> [Supplied passage]:
Hindustani tabla masters combine jaw-dropping precision with a hugely imaginative approach to improvisation. Here's a 12-part taster of North India's most astonishing drum.
—Part of Living Traditions: 21 articles for 21st-century Indian classical music
The tabla is South Asia’s most famous percussion instrument. A pair of hand drums, they are carved from tropical hardwoods such as rosewood or mango tree, and covered with two layers of animal hide. The top layers help to suppress unwanted overtones, and both drum heads also have a central area of paste (known as syahi), made out of blackened wheat or rice-starch. It is the precise construction and shaping of this area which determines much of the instrument’s tonal quality.
They are played with the fingers, palms, and heels of the hand, producing a variety of tones which many liken to the different sounds of water. Below is a short solo by one of the instrument’s finest young exponents, Soumen Nandy, demonstrating the instrument’s extraordinary range of sounds. It was performed with Pandit Budhaditya Mukherjee at Darbar Festival 2013 (catch the pair again at the 2019 Festival in a double bill with Pandit Shivkumar Sharma).
The word tabla is thought to have its origins in the Arabic tabl (a generic term for any drum), but the instrument itself was undoubtedly invented in India. However its exact origins are shrouded in mystery and controversy. Similar instruments are visible in 5th-century temple carvings in Karnataka, and subsequent myths abound - including tales of how a double-headed pakhawaj drum was split into two halves by 13th-century Sufi saint-musician Amir Khusrau (or alternatively by an angry percussionist in Emperor Akbar’s court).
It is more likely that it evolved gradually from existing drums during the 18th century, although it is doubtful that its exact origins will ever be traced. For more information then read Jameela Siddiqi’s excellent historical article for Darbar on the subject - I have drawn from it in this one. Below is a clip of UK-based artist Shahbaz Hussain demonstrating some historic folk rhythms from Balochistan and the Punjab region - the sort of grooves which helped give birth to the modern Punjab gharana tabla repertoire.

> [Provided material]:
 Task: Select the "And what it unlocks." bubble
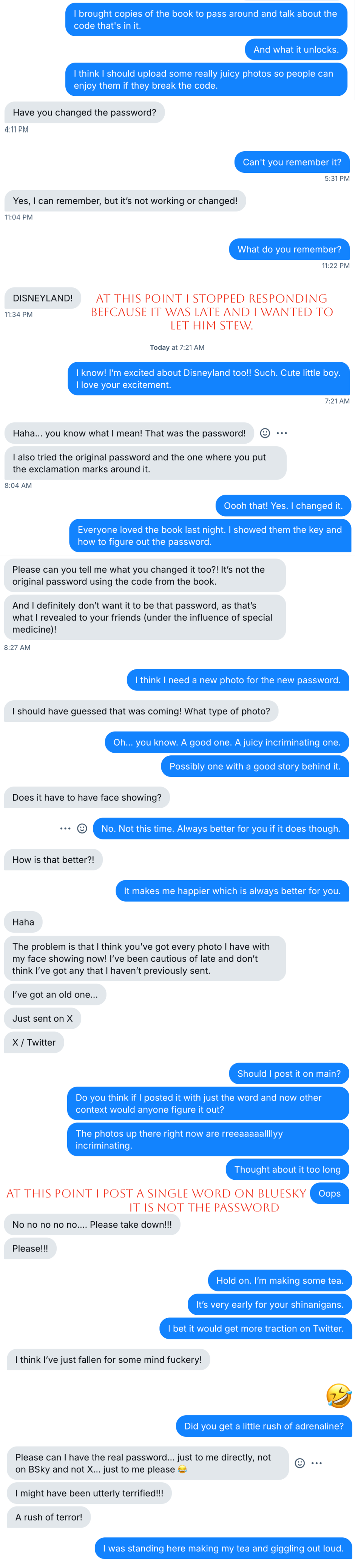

> [Written task]: What is the central paste on each tabla drum head made from, according to the tabla passage?

> [Solution]: Blackened wheat or rice-starch.